INPUT DATA ::
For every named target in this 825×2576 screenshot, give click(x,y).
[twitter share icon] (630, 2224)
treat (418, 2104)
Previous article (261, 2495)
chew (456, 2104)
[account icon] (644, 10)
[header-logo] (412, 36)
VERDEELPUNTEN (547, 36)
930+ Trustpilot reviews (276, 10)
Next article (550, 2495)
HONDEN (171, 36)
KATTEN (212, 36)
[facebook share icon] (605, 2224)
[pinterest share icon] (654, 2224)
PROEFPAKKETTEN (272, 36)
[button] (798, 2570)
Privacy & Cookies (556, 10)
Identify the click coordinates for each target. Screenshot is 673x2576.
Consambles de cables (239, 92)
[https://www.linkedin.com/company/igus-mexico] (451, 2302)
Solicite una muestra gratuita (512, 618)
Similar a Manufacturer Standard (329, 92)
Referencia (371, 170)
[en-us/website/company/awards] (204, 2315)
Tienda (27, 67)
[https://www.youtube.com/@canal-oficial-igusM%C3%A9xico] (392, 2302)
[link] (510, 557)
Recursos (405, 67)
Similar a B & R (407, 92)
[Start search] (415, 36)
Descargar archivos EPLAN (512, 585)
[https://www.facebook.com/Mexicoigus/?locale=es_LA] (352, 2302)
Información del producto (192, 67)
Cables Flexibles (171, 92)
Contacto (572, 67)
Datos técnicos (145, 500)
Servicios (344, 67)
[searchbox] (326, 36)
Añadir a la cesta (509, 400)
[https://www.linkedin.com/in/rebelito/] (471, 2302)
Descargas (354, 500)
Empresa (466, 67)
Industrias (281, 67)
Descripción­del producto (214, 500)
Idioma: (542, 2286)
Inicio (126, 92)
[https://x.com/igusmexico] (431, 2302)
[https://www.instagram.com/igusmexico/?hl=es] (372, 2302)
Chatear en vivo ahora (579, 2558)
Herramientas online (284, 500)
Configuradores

WORK TO BE COMPLETED :: Gather from the entries above all lines that include the string "share".

EXERCISE ANSWER ::
[twitter share icon] (630, 2224)
[facebook share icon] (605, 2224)
[pinterest share icon] (654, 2224)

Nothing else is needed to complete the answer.